Enfin, le quatrième risque est la persistance des mastodontes industriels, publics pour la plupart, en surcapacité. «Tant qu’il n’y a pas plus d’annonces de banqueroutes et de licenciements, la transformation de l’économie ne se fera pas», analyse Sébastien Djaoui. John Zhu, de HSBC, abonde. Pour lui, la clé de la mutation chinoise passe par les gains de productivité, donc par des investissements ciblés plus que par la stimulation de la demande. «Nous ne pouvons différer davantage le nettoyage des entreprises zombies», écrivait récemment Chen Changsheng, membre d’un cercle de réflexion gouvernemental, cité par The Economist. «Les antidouleurs et les transfusions sanguines ne sont plus de mise, il faut faire de la chirurgie lourde.» Sévère, Philippe Le Corre, de la Brookings, juge le mal profond: «La Chine n’arrive pas à se sortir de l’emprise du parti sur la société, les entreprises, la Bourse.»

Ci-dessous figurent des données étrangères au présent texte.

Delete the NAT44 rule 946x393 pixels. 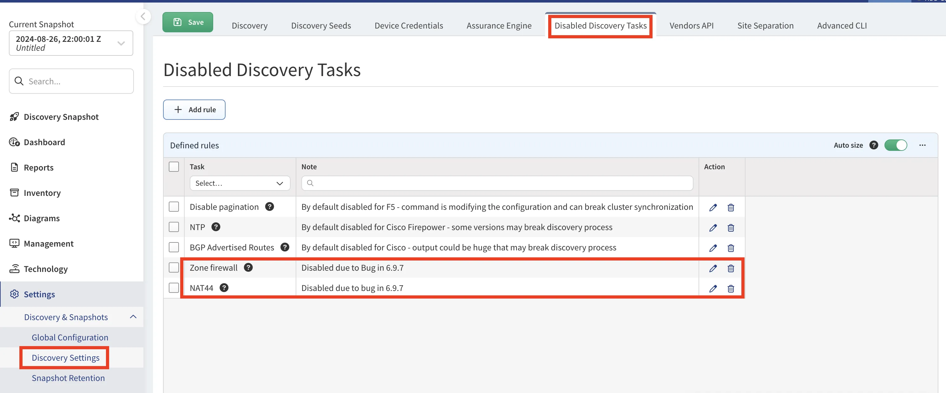pos(731,288)
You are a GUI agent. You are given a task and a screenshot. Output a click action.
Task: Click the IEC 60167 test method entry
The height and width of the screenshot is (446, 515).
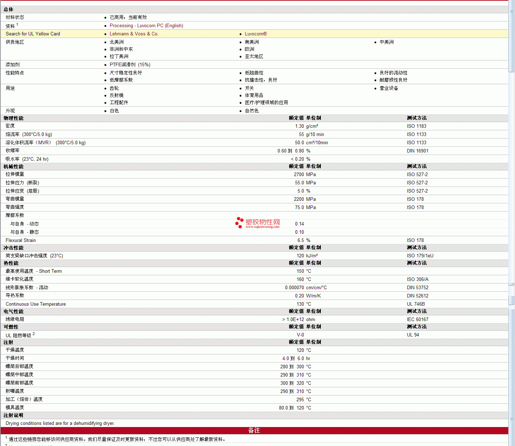[x=417, y=320]
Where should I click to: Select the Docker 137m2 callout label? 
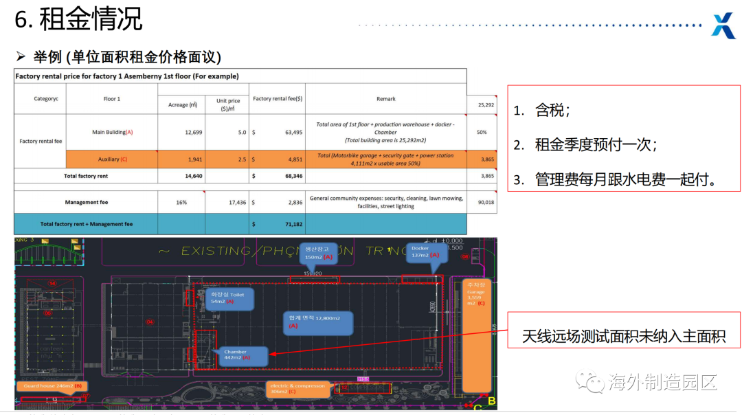click(426, 251)
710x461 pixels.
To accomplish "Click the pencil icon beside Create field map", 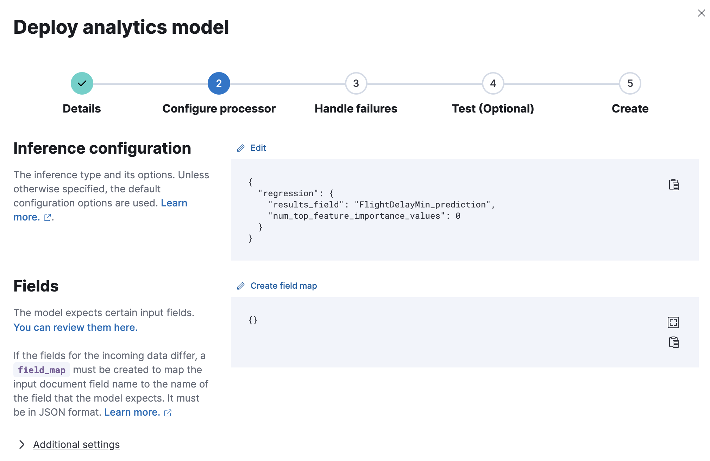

Les nuages s’amoncellent dans le ciel chinois et menacent de s’étendre sur l’ensemble de la planète. Pour la Banque mondiale qui vient de publier ses prévisions 2016, l’onde de choc du ralentissement de la Chine est bien le «plus grand risque» pour l’économie mondiale. «Il n’est pas possible de complètement écarter le risque d’une nouvelle crise économique» dans le monde, appuie Yang Jiechi. Le propos est d’autant plus inquiétant qu’il émane d’un très haut responsable chinois, membre du Conseil d’État. Mais gageons ici que le scénario de l’«atterrissage en douceur» prévaudra. La présentation du XIIIe plan quinquennal au mois de mars donnera des indications sur le chemin poursuivi par le pragmatique camarade Xi, qui concentre les pouvoirs comme jamais en Chine depuis Mao.